You can trivially build this API on top of pidfs. Like:

pidfd_empty = pidfd_open(FD_PIDFS_ROOT/FD_INVALID, PIDFD_EMPTY)

where FD_PIDFS_ROOT and FD_INVALID are things we already have in the
uapi headers.

Then either just add a new system call like pidfd_config() or just use
ioctls() on that empty pidfd.

With pidfs you have the complete freedom to implement that api however
you want.

I had a prototype for that as well but I can't find it anymore.
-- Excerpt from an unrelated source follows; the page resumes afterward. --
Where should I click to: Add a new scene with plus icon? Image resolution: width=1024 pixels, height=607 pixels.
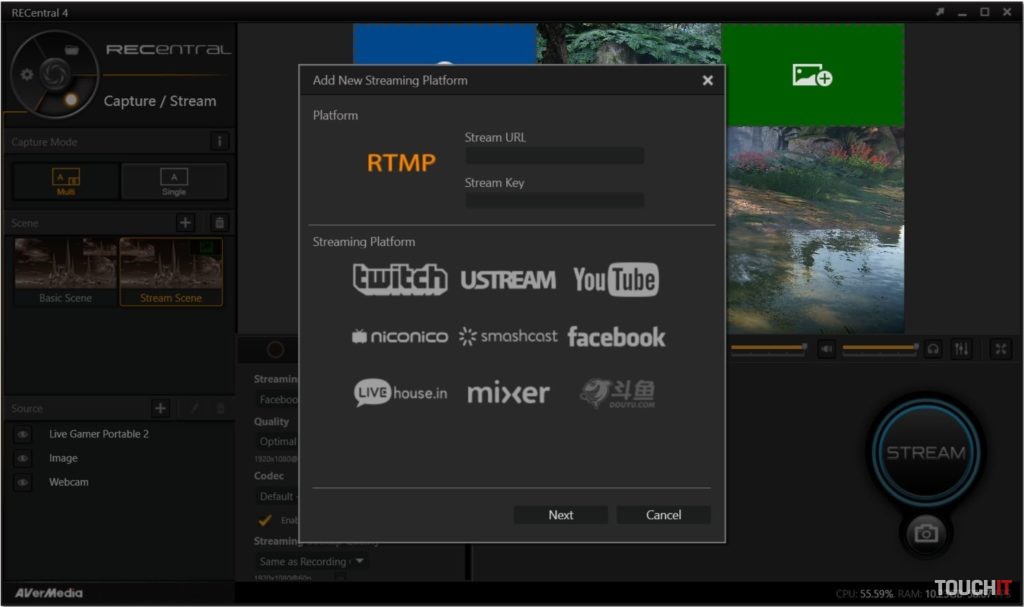click(185, 223)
Other
VFS work took priority and so I never finished it but I remember it
wasn't very difficult.

I would definitely merge a patch series like that.

> 
> Notice how not once at any point random-ass file descriptors popped into
> the new task, which has a side effect of completely avoiding the
> problem.
> 
> you may also notice this should be faster to execute as it does not have
> to pay the mm overhead.
> 
> While proc_install_fd is spelled out as singular syscalls, this can be
> batched to accept an array of <from, to> pairs etc.
> 
> Also notice the thread executing it is not shackled by any of vfork
> limitations.
> 
> So... if someone is serious about the transient ETXTBSY, I would really
> hope you will consider solving the source of the problem, even if you
> come up with someting other than I did (hopefully better). It would be a
> damn shame to add even more hacks to pacify this problem (like the O_
> stuff).
> 
> What to do in the meantime? There is a lol hack you can do in userspace
> which so ugly I'm not even going to spell it out, but given the
> temporary nature of ETXTBSY I'm sure you can guess what it is.
> 
> Something to ponder, cheers.